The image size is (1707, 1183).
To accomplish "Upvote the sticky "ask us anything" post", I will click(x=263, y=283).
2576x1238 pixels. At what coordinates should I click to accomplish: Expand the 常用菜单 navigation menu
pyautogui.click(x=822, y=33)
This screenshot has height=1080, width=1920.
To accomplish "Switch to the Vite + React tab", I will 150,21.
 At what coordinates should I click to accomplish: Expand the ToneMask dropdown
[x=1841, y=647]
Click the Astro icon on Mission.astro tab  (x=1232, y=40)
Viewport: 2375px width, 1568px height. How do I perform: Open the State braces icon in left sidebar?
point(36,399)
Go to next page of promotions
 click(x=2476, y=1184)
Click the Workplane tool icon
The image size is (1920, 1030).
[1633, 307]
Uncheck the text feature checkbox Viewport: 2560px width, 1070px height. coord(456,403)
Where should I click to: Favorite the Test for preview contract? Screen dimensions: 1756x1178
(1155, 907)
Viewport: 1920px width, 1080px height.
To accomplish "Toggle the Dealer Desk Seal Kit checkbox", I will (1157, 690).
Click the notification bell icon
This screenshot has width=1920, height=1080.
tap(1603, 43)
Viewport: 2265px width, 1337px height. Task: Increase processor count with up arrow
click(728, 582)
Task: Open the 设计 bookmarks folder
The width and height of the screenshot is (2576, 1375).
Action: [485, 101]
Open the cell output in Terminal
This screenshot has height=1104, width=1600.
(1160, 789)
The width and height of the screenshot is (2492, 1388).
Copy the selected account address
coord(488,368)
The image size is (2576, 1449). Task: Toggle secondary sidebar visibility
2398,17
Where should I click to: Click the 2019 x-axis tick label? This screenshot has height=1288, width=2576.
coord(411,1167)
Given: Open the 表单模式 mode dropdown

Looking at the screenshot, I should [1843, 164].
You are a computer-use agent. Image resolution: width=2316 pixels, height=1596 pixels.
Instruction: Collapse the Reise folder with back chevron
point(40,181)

____________

▸ **What you need to do**: Output exactly the leading lines of the data, up to and including the line marked by "This screenshot has height=1080, width=1920.".

▸ **Response to this task**:
The image size is (1707, 1183).
To accomplish "Upvote the sticky "ask us anything" post", I will click(x=263, y=283).
2576x1238 pixels. At what coordinates should I click to accomplish: Expand the 常用菜单 navigation menu
pyautogui.click(x=822, y=33)
This screenshot has height=1080, width=1920.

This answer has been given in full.